The Existential AI Exhibition Confronting Sydney’s Belief in Neutral Algorithms | Art

When Y2K was a major concern, artist Rafael Lozano-Hemmer used a dictionary and grammatical rules to teach a computer how to ask questions. The program he created can generate inquiries in Spanish, English, German, and French, with a total of 4.7tn possible combinations. Even after showing at the San Francisco Museum of Modern Art, the program still had 271,000 years’ worth of new questions to ask. This experience taught Lozano-Hemmer an important lesson: “There is no such thing as a neutral algorithm.” He learned this lesson in a humiliating way at Miami Art Basel when his facial recognition technology failed to locate Sean Combs due to the backdrop being black. Combs quickly recognized the issue and called it racist. Since then, Lozano-Hemmer and his team have developed more robust ways to test their artworks. In his new exhibition at Sydney’s Powerhouse museum, Atmospheric Memory, Lozano-Hemmer hopes to provoke the question of “better for whom?” as visitors experience the immersive show.
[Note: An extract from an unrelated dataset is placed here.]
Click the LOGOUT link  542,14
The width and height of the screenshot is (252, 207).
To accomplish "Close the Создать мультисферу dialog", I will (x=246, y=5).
The exhibition features Field Atmosphonia, a room filled with 3,000 speakers playing field recordings of bird songs, bushfires, and crashing waves, creating a powerful experience. Lozano-Hemmer believes that technology will never be able to replicate human qualities such as improvisation, forgetfulness, and mortality. The exhibition also includes conversation booths where visitors can watch their spoken words transform into text and be answered by a digital version of Charles Babbage. Atmospheric Memory explores the concept of the air around us as a vast library capable of capturing every moment and utterance, which Lozano-Hemmer describes as both romantic and dystopian. The exhibition concludes with Atmospheres, a projection chamber featuring shadow-play, text evaporation, and a work that turns speech into water vapor. The show also addresses social and political issues, including references to the Black Lives Matter movement. Overall, Atmospheric Memory aims to challenge preconceived notions and engage visitors in thought-provoking experiences.